9 Methods and Techniques You Must Know (AI 101 Guide Recap)
By Sayed Allam
Date: July 05, 2025
Introduction:
This article highlights 9 essential AI techniques that emerged in the first half of 2025. These techniques are pivotal in shaping the future of AI technology, and understanding them will place you at the forefront of AI advancements.
1. What is HtmlRAG, Multimodal RAG, and Agentic RAG?
Main Concept: Enhancements to traditional Retrieval-Augmented Generation (RAG) methods.
- HtmlRAG: Directly works with the HTML version of text, enabling more efficient processing of web-based data.
- Multimodal RAG: This method can retrieve information from not only text but also images, creating a richer, multi-modal context for better decision-making.
- Agentic RAG: Incorporates autonomous capabilities within the RAG framework, allowing AI systems to perform tasks independently based on retrieved data.
Why it Matters: These methods overcome the limitations of the original RAG approach and align with the evolving trends in 2025, enabling better performance in complex scenarios.

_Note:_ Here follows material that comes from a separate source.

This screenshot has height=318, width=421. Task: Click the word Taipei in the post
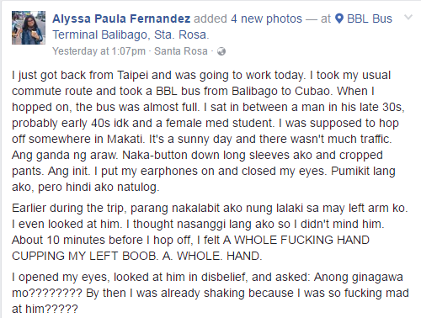click(132, 76)
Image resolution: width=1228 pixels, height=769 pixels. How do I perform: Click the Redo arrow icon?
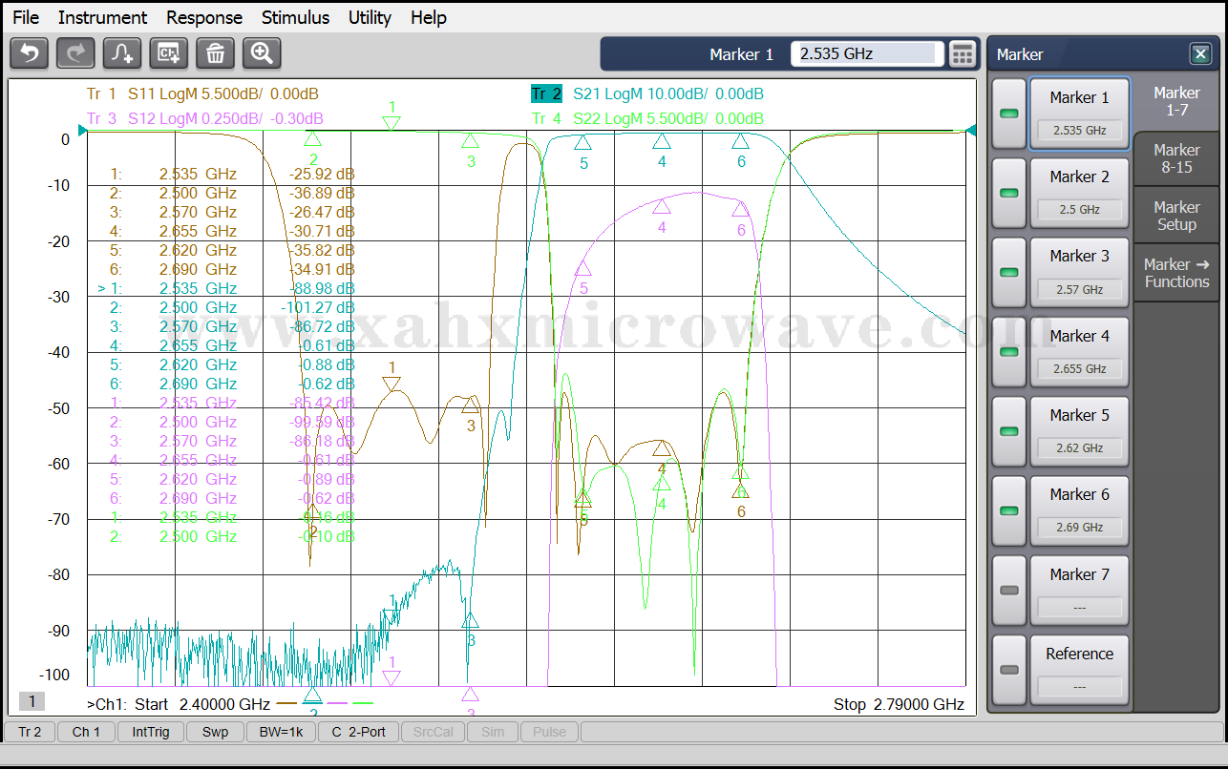tap(75, 53)
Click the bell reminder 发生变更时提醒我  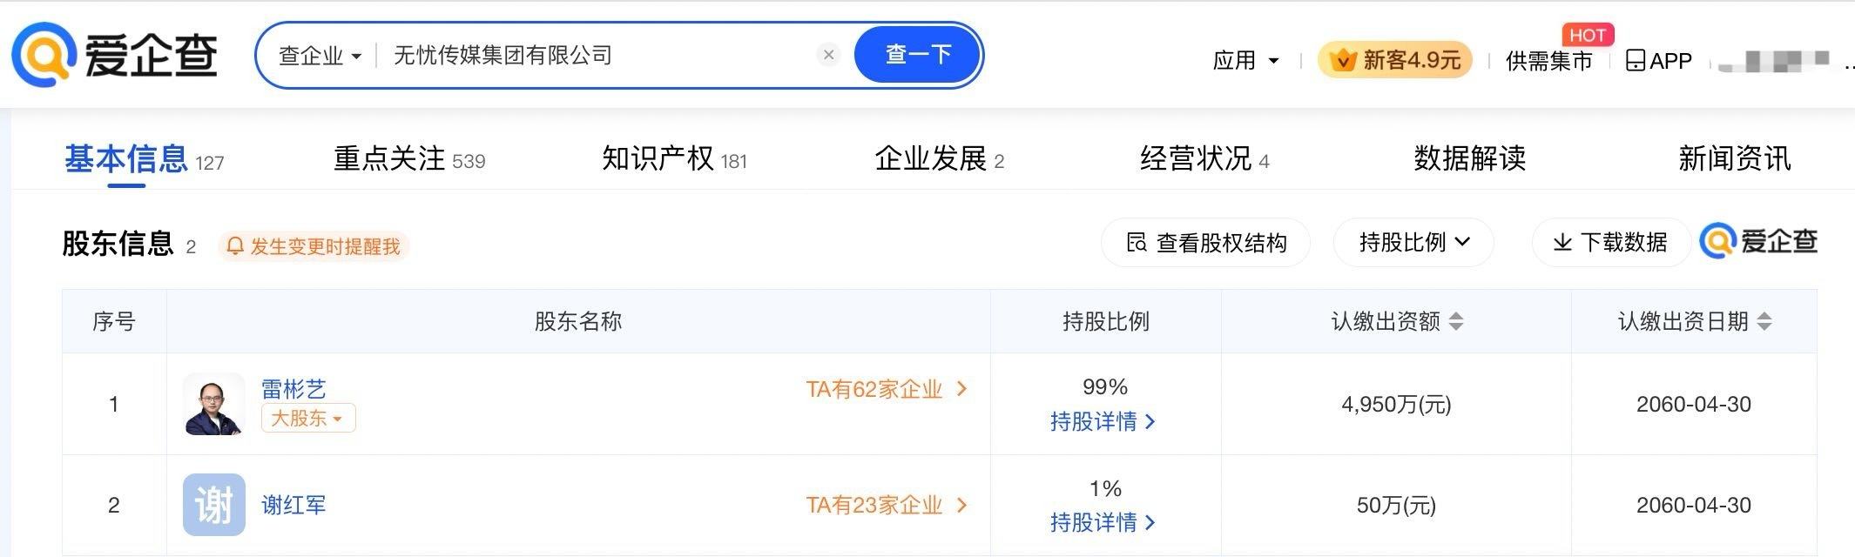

2. Everything You Need to Know About Knowledge Distillation
Core Technique: Transferring knowledge from a larger, more powerful model (the teacher) to a smaller, more efficient model (the student).

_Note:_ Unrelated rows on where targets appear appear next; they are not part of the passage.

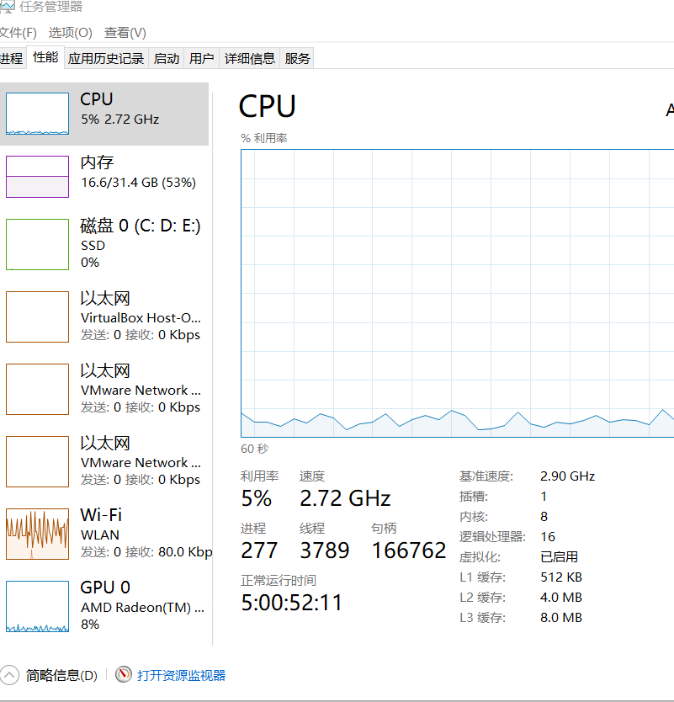Switch to the 进程 tab
The height and width of the screenshot is (702, 674).
(x=11, y=58)
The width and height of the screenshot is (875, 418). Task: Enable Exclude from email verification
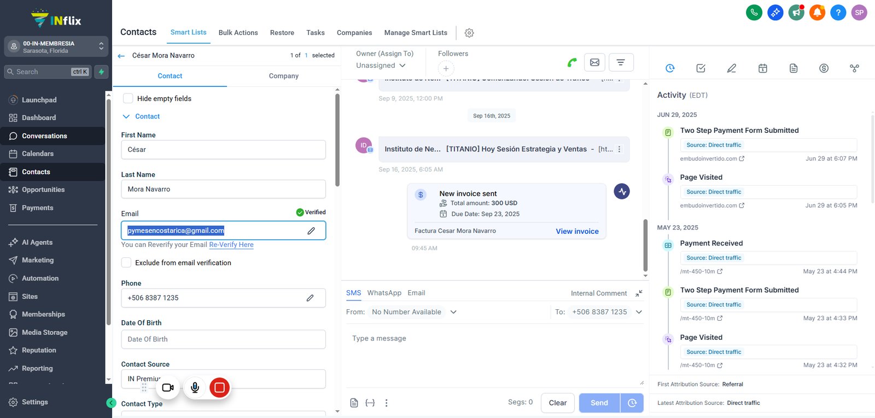pos(126,262)
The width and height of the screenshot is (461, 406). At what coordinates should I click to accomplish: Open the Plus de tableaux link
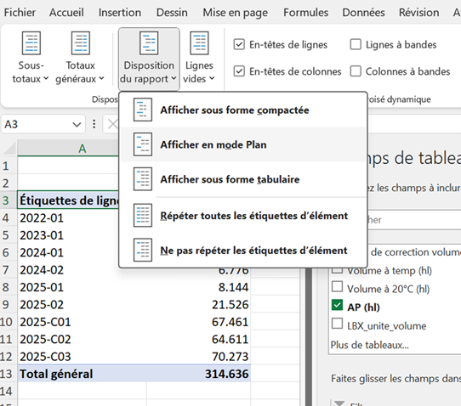click(x=369, y=345)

- Importance: Knowledge distillation allows smaller models to inherit the capabilities of larger models, reducing computational cost and enabling them to perform at high levels despite being resource-constrained.
- Key Concepts: There are several types of knowledge distillation, scaling laws that govern how smaller models perform as they inherit knowledge, and practical use cases that demonstrate its efficacy in the real world.
Why it Matters: Knowledge distillation continues to be one of the most powerful tools in training smaller, more efficient AI models without compromising performance.
3. The Keys to Prompt Optimization
Practical Strategy: Making the most of large language models (LLMs) by crafting better prompts.
Four Main Pillars of Prompt Optimization:
- Expansion: Adding more context to your prompts to help the AI understand the broader picture.